#### [Exercise]
Exact reproduction is required for all entries.

=== Data excerpts ===

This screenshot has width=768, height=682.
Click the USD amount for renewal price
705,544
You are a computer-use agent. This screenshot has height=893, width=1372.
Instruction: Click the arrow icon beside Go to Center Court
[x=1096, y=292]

===

#### [Task response]
This screenshot has width=768, height=682.
Click the USD amount for renewal price
705,544
You are a computer-use agent. This screenshot has height=893, width=1372.
Instruction: Click the arrow icon beside Go to Center Court
[x=1096, y=292]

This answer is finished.